Pourquoi la peau souffre du froidLe froid et la sécheresse, facteurs typiques de l'hiver, fragilisent l'épiderme, cette première défense cutanée dont parlait le Dr Rodríguez, celle qui retient l'eau naturelle de la peau et nous défend des agressions de la pollution ou des allergènes. C'est à ce moment-là qu'apparaissent (ou s'aggravent), en règle générale, des affections dermatologiques telles que la dermatite ou l'eczéma. « En hiver, cela se produit surtout sur les peaux à tendance atopique [celles dont l’épiderme est endommagé à sa base] », explique Rodríguez, « avec une incidence particulière sur la zone des mains et du visage ».
Par conséquent, pendant les mois de froid intense, poursuit le spécialiste, il est relativement fréquent que la peau démange, se dessèche ou pèle, ou que des dermatites ou de l'eczéma apparaissent, avec une incidence particulière chez les personnes âgées.

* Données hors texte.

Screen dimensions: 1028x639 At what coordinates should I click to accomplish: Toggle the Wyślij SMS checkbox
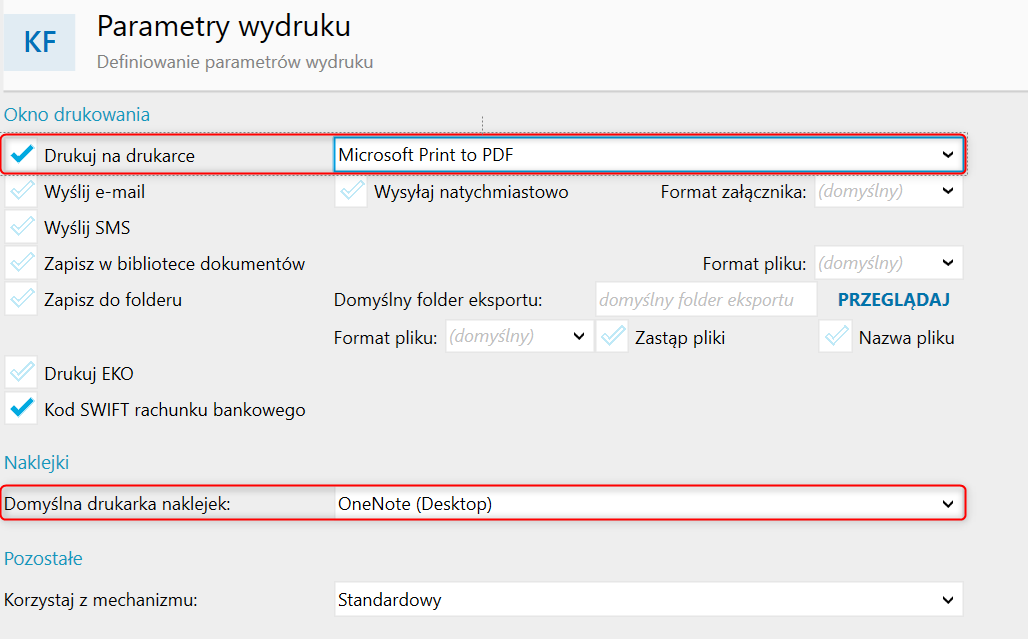coord(21,227)
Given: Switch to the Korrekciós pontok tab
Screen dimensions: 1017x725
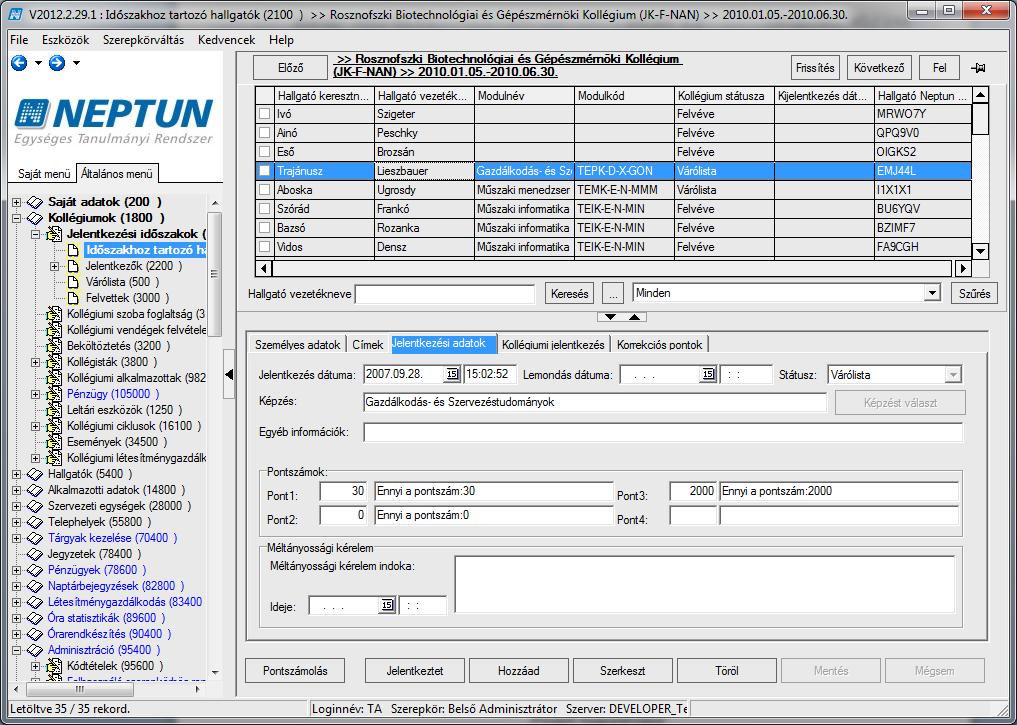Looking at the screenshot, I should point(660,344).
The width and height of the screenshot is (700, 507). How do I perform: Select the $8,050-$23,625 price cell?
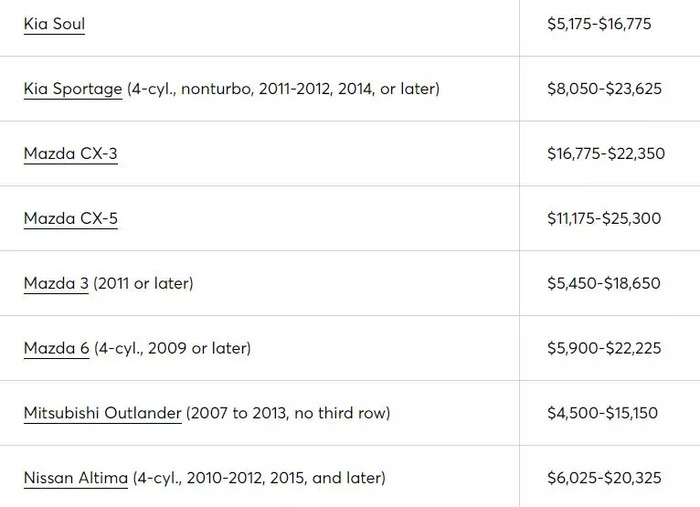coord(604,88)
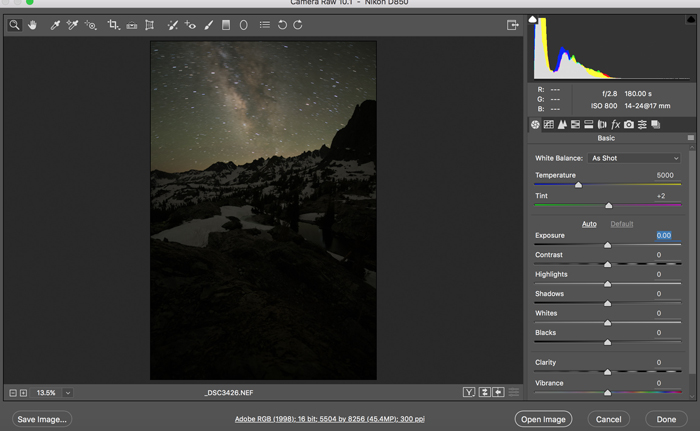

Cela peut même provoquer une acrocyanose, qui n’est rien d’autre qu’une étrange mais inoffensive coloration bleutée des mains causée par une réponse anormale des vaisseaux sanguins au froid. « Bien qu’il ne s’agisse pas de pathologies graves, il est important de garder la peau au chaud avec des vêtements adaptés et de la protéger avec des crèmes hydratantes et hydratantes. Et ne vous lavez pas trop les mains, par exemple, car cela endommage cette barrière", explique Rodríguez.
Mais la peau n’est pas seulement touchée au niveau épidermique. Il existe également des phénomènes dermatologiques liés à la circulation sanguine, qui est altérée par le froid en rétrécissant les vaisseaux sanguins et en ralentissant le flux. « Le corps essaie de maintenir la chaleur dans les organes nobles, ceux qui sont les plus nécessaires (comme le cœur, par exemple), tandis que les zones acrales – les zones les plus externes du corps, comme le nez ou les oreilles – restent froides et deviennent vasoconstrictrices », explique Rodríguez. Lorsque cela se produit, « le corps produit une réponse physiologique et libère des médiateurs inflammatoires », les molécules responsables du contrôle des processus inflammatoires du corps. « C’est à ce moment-là que peuvent survenir les engelures (le nom scientifique est perniose), une rougeur assez gênante qui reste gênante pendant plusieurs jours », poursuit le dermatologue, « et si elles persistent longtemps, il faut effectuer des examens pour exclure qu’elles soient le résultat d’une maladie auto-immune et non du rhume ».
Il existe une série d’habitudes de base qui, même si elles peuvent paraître évidentes, augmentent considérablement la résistance de la peau à la menace du froid. Voici les principaux, selon Antonio Campoy, chef du service de dermatologie de l'hôpital universitaire général de Catalogne :
Appliquez une variété de crème hydratante qui empêche l’eau de s’évaporer de la peau. Utilisez des baumes à lèvres protecteurs.
Utilisez des gels douche contenant des tensioactifs doux, c'est-à-dire des gels qui n'éliminent pas la couche de graisse naturelle de la peau.
Protégez votre peau du froid avec des gants et des vêtements, ce qui permet d’éviter d’affecter la circulation sanguine.
Humidifiez les intérieurs pour lutter contre les environnements secs.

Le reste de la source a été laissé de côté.